**Text excerpt**
- - - -
Welsh athlete Dai Greene is preparing for London 2012 and has learned a lot about nutrition along the path to becoming a 400m hurdles champion. Shaun Weston asks him about his personal challenges in health and nutrition.
What did you eat when you were a kid?
Dai Greene: Nothing out of the ordinary. My mum had to cook for three of us growing up, so we didn’t have anything too exciting apart from chilli con carne and Bolognese. But generally, I wasn’t introduced to too many foods as a kid, so my diet was a little restricted, but now there's nothing I don't like to eat. Oh … but growing up, I wouldn’t eat mushrooms!
Somewhere along the way, you realised that you needed to up your game in terms of what you were putting in your body in order to become an athlete. What were the first steps you took in changing your diet?
Greene: Yeah, absolutely. When I was younger, I really didn't know anything about diet and it wasn't until I started training more seriously with athletics that I realised I needed to think about what I was putting in my body. Also, I’ve had epilepsy since I was 17, and by 2006 I was worried that my medication was making me drowsy and affecting my training.
The tablets didn't actually stop me having seizures. I had them when I put stress on my body – drinking, going out late and getting up early, eating rubbish etc – so I decided to come off the medication and change my lifestyle instead. Before, I'd been living for the weekends, but the hurdles gave me a reason to change all of that.
What do you specifically need to eat and drink when you're approaching a competition? Does it vary according to the time of year or if you're recovering from injury?
Greene: Before a race, I like to eat a meal with carbs (rice or pasta), a small amount of veg and a small protein (chicken or turkey) at four hours before I’m due to race. I do this so that I don’t feel too full when I’m competing. I also take beta alanine (an amino acid) from my nutrition sponsors Myprotein.com, since it acts as a lactic acid buffering agent to help me cope with fatigue during the latter stages of the race.
My diet doesn’t vary too much, since I don’t want to have any surprises if I were to change my diet too drastically before a big event. Also, as I said before, I tend to not count calories, but I know that I eat far more than the average person during winter training periods, because I have to do so much training that I need huge volumes of food, often eating a couple of large carb-based meals during the day.
How do you stay up to date on changes in food and ingredients science?
Greene: Being based at Bath University is great since it has a great sports science department, and my coach Malcolm Arnold is, in my opinion, the best coach around. Also, my nutrition sponsors Myprotein.com continually keep me up to date with any recent developments in the world of sports science.
Who's helping you stick to a nutrition strategy in preparation for London 2012, and what are they suggesting you do?
Greene: I have my own nutritionist at the English Institute of Sport here in Bath, and Malcolm obviously has a say. My diet isn’t that different to most other people – I just need to make sure I get the calories in, since I train so much and salads alone wouldn’t work.
- - - -
**Work instruction**
According to the interview with Dai Greene, how long before a race does he eat his pre-race meal? The records have nothing to do with the interview.

**Dataset entries**
- - - -
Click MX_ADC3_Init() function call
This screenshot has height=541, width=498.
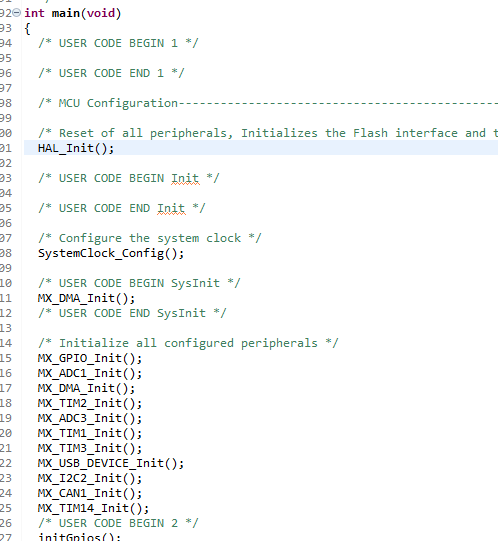click(90, 419)
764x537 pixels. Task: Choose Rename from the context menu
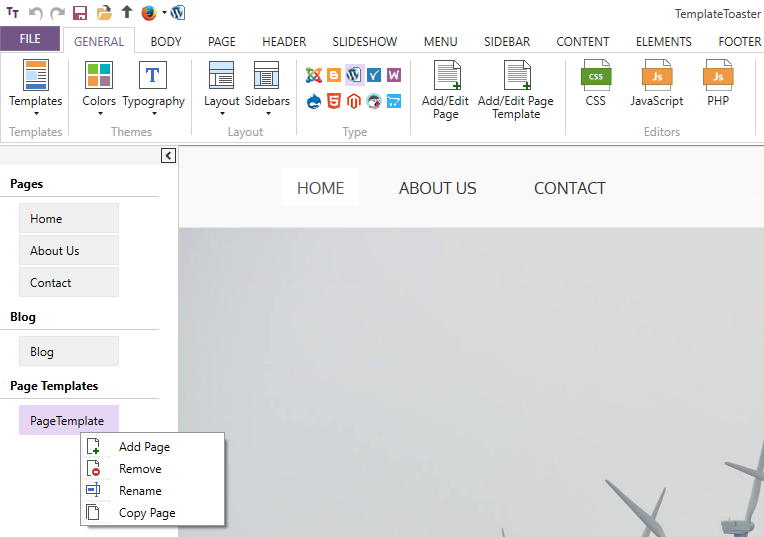[140, 491]
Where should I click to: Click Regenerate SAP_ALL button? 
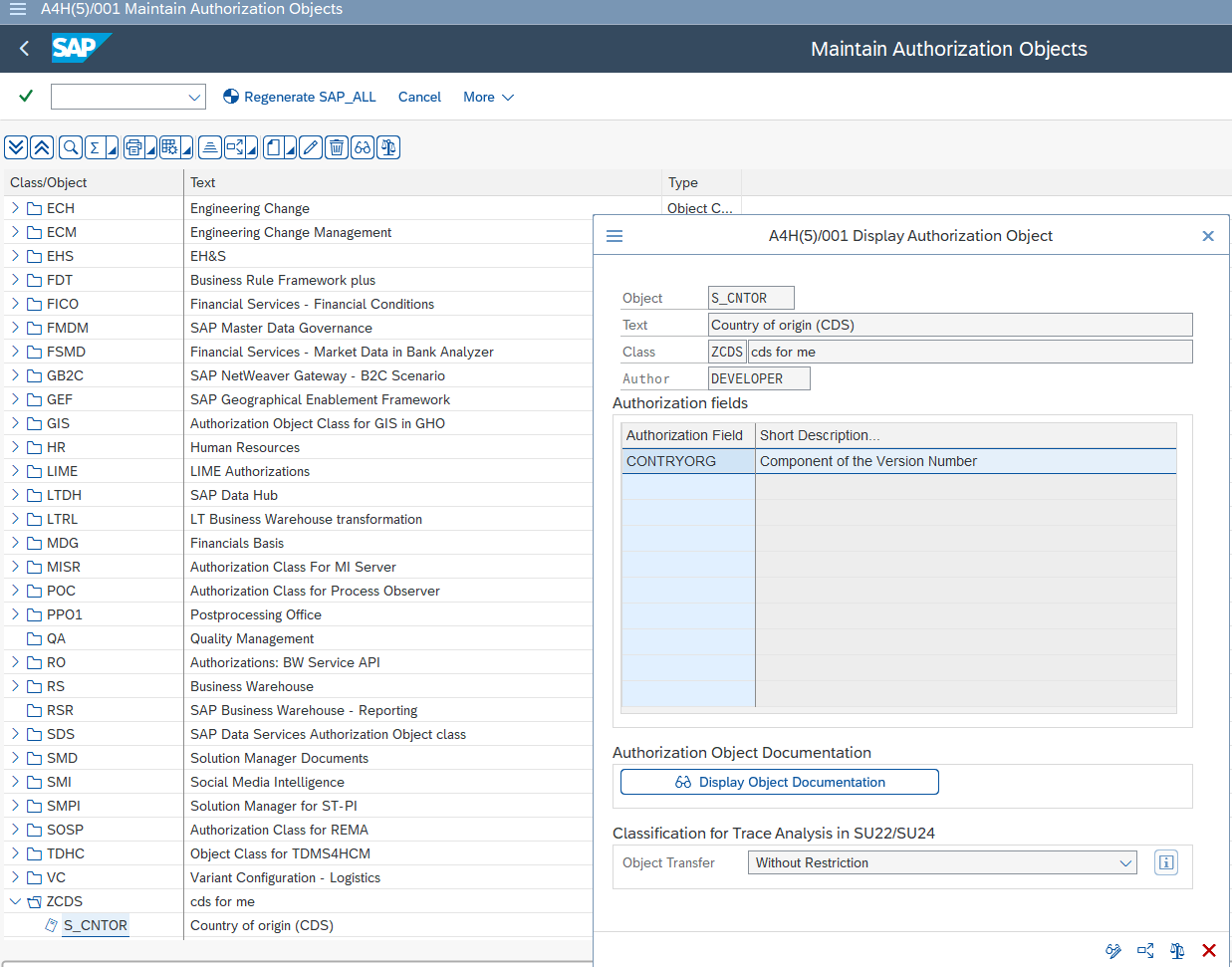coord(300,97)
- - - -
**Exercise response**
Four hours before he is due to race.